OPINI,BidikFakta.id – Maluku Utara hari ini adalah panggung dari sebuah paradoks besar. Di satu sisi, tanahnya kaya akan nikel, emas, dan hasil laut. Namun di sisi lain, rakyatnya tetap berjuang di bawah bayang-bayang kemiskinan, eksploitasi, dan ketidakadilan. Di balik gegap gempita investasi dan pembangunan industri, tersembunyi luka sosial dan ekologis yang dalam. Tapi di tengah gelap, selalu ada bara perlawanan yang menyala. Dan dari perlawanan itu, harapan tumbuh.

(Perlawanan yang Tidak Mati)

Perlawanan di Maluku Utara tidak pernah benar-benar padam. Ia hadir dalam bentuk demonstrasi mahasiswa, gugatan warga, tulisan para jurnalis lokal yang berani, hingga aksi-aksi simbolik masyarakat adat mempertahankan tanahnya. Di Halmahera, suara-suara rakyat yang menolak tambang dan kawasan industri menjadi penanda bahwa kapitalisme ekstraktif tidak akan melenggang mulus tanpa kritik.

Meski kekuasaan dan modal bersatu dalam bentuk izin usaha pertambangan, aliansi politik, dan aparat negara, rakyat tidak diam. Di balik barikade baja dan pagar tambang, ada pemuda yang membuat dokumenter, ada ibu-ibu yang menanam di tanah yang tersisa, dan ada pemuka adat yang tetap menjaga batas tanah leluhur. Mereka sadar, ini bukan sekadar soal tanah, tapi soal keberlangsungan hidup dan martabat.

(Harapan dari Akar Rumput)

Harapan tidak selalu datang dari atas. Justru dari bawahlah harapan tumbuh paling kuat. Harapan hadir ketika masyarakat membentuk koperasi nelayan, ketika petani kembali ke sistem pertanian lokal yang ramah lingkungan, dan ketika anak muda mulai mengarsipkan sejarah perlawanan kampung mereka.

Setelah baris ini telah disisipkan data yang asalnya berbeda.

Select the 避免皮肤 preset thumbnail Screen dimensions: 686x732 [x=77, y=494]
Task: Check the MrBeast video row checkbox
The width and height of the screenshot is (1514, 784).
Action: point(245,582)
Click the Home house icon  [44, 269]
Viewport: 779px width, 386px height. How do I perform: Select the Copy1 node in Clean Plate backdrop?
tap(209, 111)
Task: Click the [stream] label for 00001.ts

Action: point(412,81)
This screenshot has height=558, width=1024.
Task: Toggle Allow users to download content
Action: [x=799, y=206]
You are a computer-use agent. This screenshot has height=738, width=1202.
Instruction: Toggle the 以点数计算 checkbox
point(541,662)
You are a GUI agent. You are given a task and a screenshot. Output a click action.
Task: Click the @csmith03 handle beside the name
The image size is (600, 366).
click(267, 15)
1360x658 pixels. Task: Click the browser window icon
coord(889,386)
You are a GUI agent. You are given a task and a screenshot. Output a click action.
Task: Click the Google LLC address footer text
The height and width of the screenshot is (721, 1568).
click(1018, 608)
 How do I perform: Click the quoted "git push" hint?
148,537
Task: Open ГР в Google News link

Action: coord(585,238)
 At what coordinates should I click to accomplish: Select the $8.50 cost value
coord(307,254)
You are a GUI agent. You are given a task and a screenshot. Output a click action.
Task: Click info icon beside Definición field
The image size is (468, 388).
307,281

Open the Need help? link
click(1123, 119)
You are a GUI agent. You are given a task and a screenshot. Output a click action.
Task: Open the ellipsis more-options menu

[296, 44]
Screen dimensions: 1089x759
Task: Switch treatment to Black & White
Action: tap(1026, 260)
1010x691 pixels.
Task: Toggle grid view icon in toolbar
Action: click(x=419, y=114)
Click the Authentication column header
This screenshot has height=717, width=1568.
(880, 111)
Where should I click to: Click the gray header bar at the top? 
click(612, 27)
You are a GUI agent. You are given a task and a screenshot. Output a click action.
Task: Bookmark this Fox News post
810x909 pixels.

Harapan juga ada dalam solidaritas lintas komunitas. Ketika masyarakat pesisir, adat, petani, dan mahasiswa bersatu melawan ketidakadilan, di situlah kita melihat kekuatan yang mampu menandingi modal. Teknologi, media sosial, dan pengetahuan mulai menjadi senjata rakyat untuk merebut narasi yang selama ini dimonopoli oleh negara dan korporasi.